We have all had people in our lives who made a difference. A teacher, preacher, coach, friend, co-worker or supervisor who took time to invest in us — to teach and mentor us to become who we are today. It’s like the person who invests 5 cents in an aluminum can by paying a deposit that raises its value from the scrap price of aluminum, which is about 1 cent.        

Forrest and Janie Walker are two of those people in my life. Forrest Walker was the principal of our very small Christian school where I attended junior and senior high. It was so small that I was the sole graduate of the class of 1985. It is really something to be both the valedictorian and the anchorman of your class. It was a unique school in that it used a curriculum called Accelerated Christian Education (ACE). 

I remember the day when the Walkers moved to Keokuk to lead our school. I quickly became friends with their two boys, Bill and Tim. They lived in town, right next door to our church and school, and I lived out in the country, so there were always a million reasons why I wanted to spend time at their house. For example, every morning I would get up and run 5 miles to town as part of my training to run the mile in track. I would meet Bill and Tim at the halfway point, at the bottom of a very large hill. They would turn around, and we would run back to their house. Mr. and Mrs. Walker were generous enough to let me get ready for school at their house, and they fed me breakfast, just like I was one of the family. Likewise, if there was a church event or youth group event on weeknights, they would let me hang out at their house after school. After I finished my paper route, they would feed me dinner. 

 

You wear many hats in a small school, and Mr. Walker taught me algebra, geometry, physics and chemistry. He was also the track and basketball coach. Once Mr. Walker drove us all the way to Flagstaff, Arizona, in the church van and acted as our chaperone so that we could compete in a track-and-field event. For a kid who had never left Lee County, Iowa, it was really something to get to go whitewater rafting in Colorado, see the Petrified Forest and the Painted Desert, and the Grand Canyon in Arizona. The truth is that my family never left the farm — we took zero vacations when I was growing up. It was these little things that made a big difference in my life. Mr. Walker gave up a lucrative career as an engineer at Caterpillar in Peoria, Illinois, to go into the ministry to teach young people. He was one of those people who did it because he truly cared. He made an impact.

Investing in others  

Two other difference-makers in my life were my Aunt Tonya and Uncle Hugh Ferguson. Hugh was a high school math teacher. Together they made many investments in me that helped me with life and my career. The most significant investment was made in 1986. At the age of 17, I left the farm and was working at a die-cast factory in St. Louis. Uncle Hugh thought that was a terrible waste of my potential, so he called the Navy recruiting office and had them come to my house in Keokuk when I was home for Christmas. The Navy tested me and told me I would be perfect for a career in nuclear power. Little did I know that this day would forever change the course of my life. It truly paved the way for a career that has resulted in me having the blessing and opportunity to serve the state of Arkansas as the CEO of Arkansas Electric Cooperative Corporation (AECC) and Arkansas Electric Cooperatives, Inc. (AECI).  

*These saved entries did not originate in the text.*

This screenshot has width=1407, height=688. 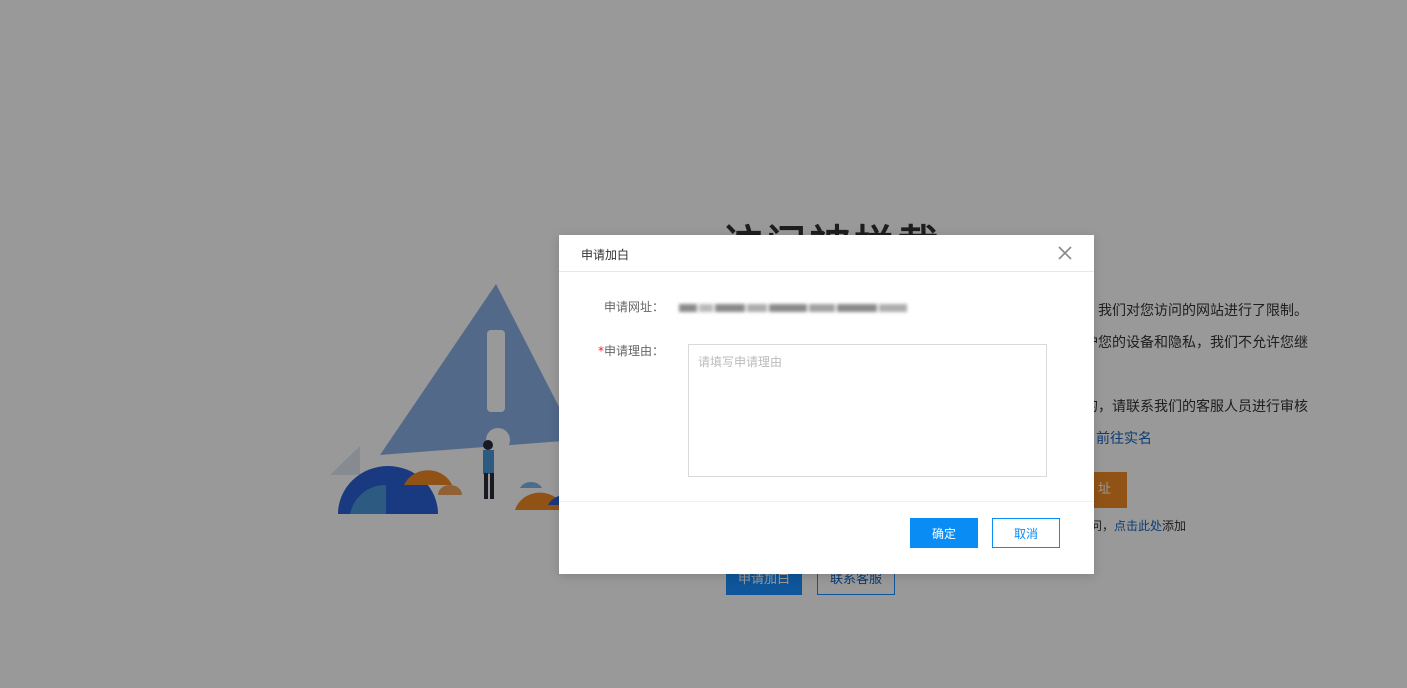 What do you see at coordinates (826, 502) in the screenshot?
I see `footer-divider` at bounding box center [826, 502].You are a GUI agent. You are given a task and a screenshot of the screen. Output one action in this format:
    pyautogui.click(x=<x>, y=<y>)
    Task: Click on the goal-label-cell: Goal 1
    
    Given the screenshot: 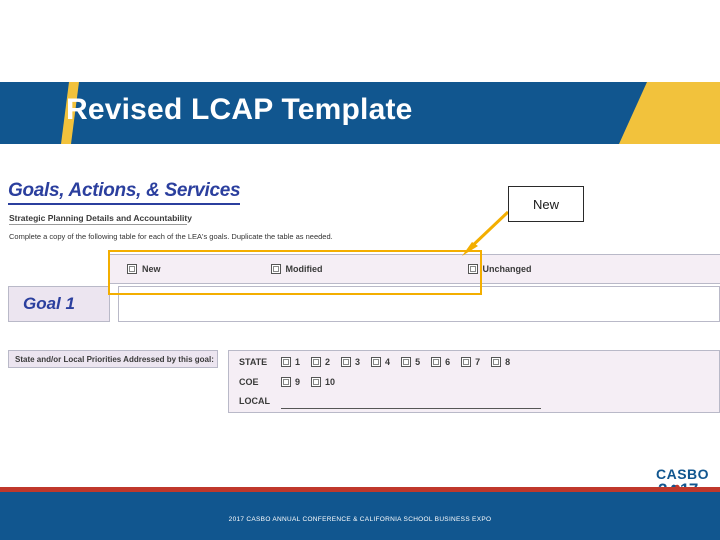 What is the action you would take?
    pyautogui.click(x=59, y=304)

I love cooperatives because our members care about their communities. Our cooperative business model focuses on how we can raise the quality of life in rural Arkansas.
I truly believe this is a cooperative difference. Hopefully this column will serve as testimony that the little things each of us do for others in our community make a difference. I also hope it serves as motivation for all of us to follow the examples of Forrest and Janie Walker and Hugh and Tonya Ferguson. Like them, we can invest in those around us to help people and communities achieve their full value. The alternative is “No Deposit, No Return” scrap.    

 Recently, I found a unique way to thank Forrest and Janie Walker for their selflessness and generosity. I hope that this column serves as thanks to the many others who also made a difference in my life.  

In the words of John F. Kennedy, “We must find time to stop and thank the people who make a difference in our lives.”